The studies included in this meta-analysis investigated 3 subtypes of H-ADM: AlloPatch Pliable (H-ADM Product A; MTF Biologics, Edison, NJ), DermACELL (H-ADM Product B; Stryker, Kalamazoo, MI), and GRAFTJACKET (H-ADM Product C; Wright Medical Group, Memphis, TN). The following combinations of search terms were employed: “Diabetic foot, Foot Ulcer, Acellular Dermis,” “Diabetic Foot Ulcer, Acellular,” “Acellular Dermis,” and “Acellular Matrix, Diabetic.” The combinations returned 176 titles. Reference lists also were searched, yielding an additional 5 relevant titles. After removing 18 duplicates, 163 abstracts were screened for inclusion, using the criteria.

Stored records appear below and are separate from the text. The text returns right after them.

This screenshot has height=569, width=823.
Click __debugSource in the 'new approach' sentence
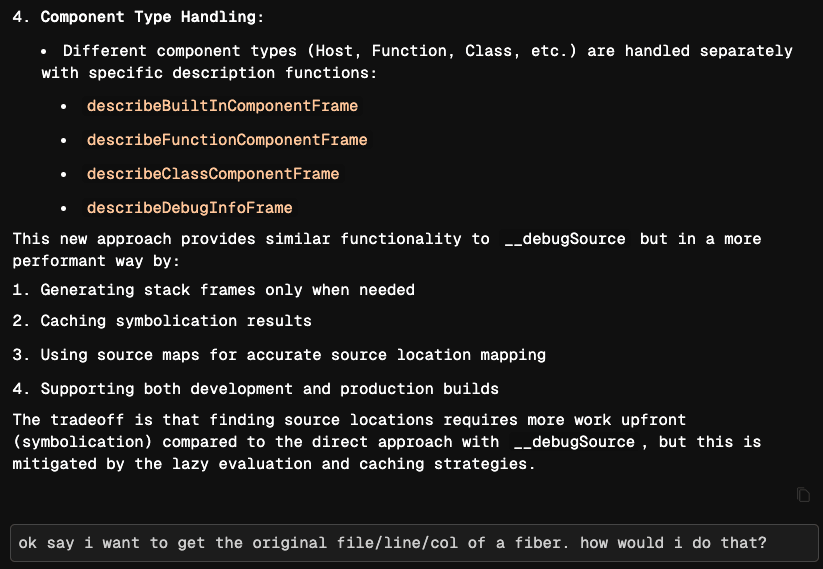(x=565, y=239)
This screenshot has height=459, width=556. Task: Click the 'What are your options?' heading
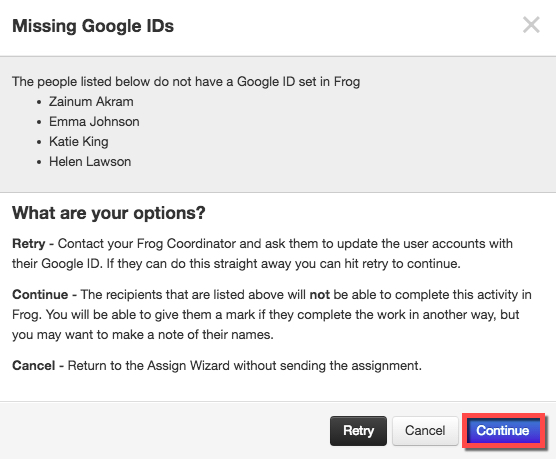[109, 213]
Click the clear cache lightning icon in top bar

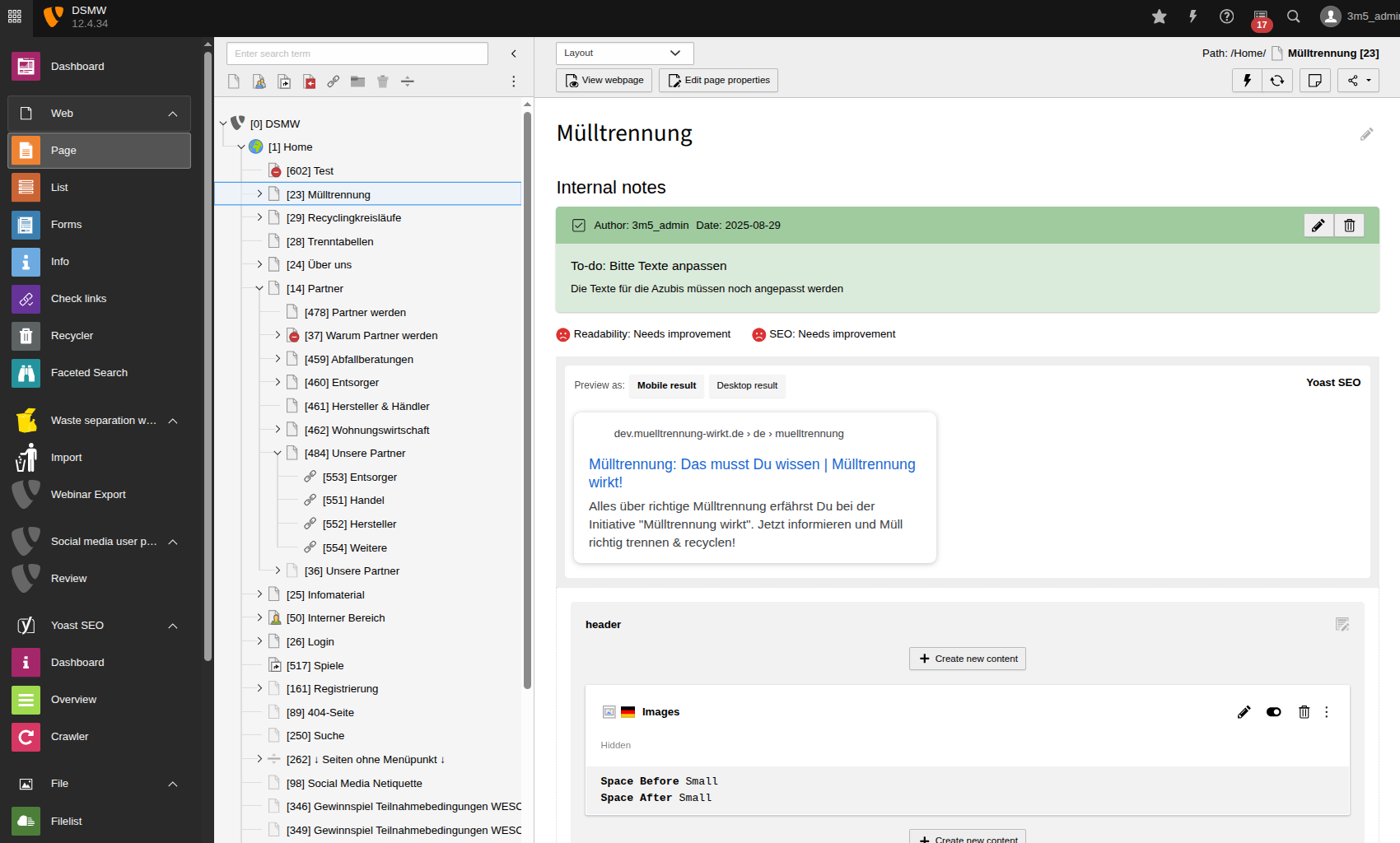coord(1192,16)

All included articles focused on neuropathic, nonischemic DFUs treated with debridement and placement of H-ADMs versus debridement and standard of care.
Data from 312 DFUs in total were included in the meta-analysis. The results show H-ADMs are more effective in healing patients within a 12-week (3.14; range, 2.04–4.83) and 16-week period (2.35; range, 1.25–4.43) in comparison with standard of care.
The overall effect of the data on 160 included ulcers significantly favored use of H-ADM over SOC and the present findings suggest the use of H-ADM may be more effective than typical SOC for DFU management This study shows H-ADMs are associated with a higher likelihood of complete healing and fewer days to complete healing within a 12-week and 16-week periods when compared with SOC.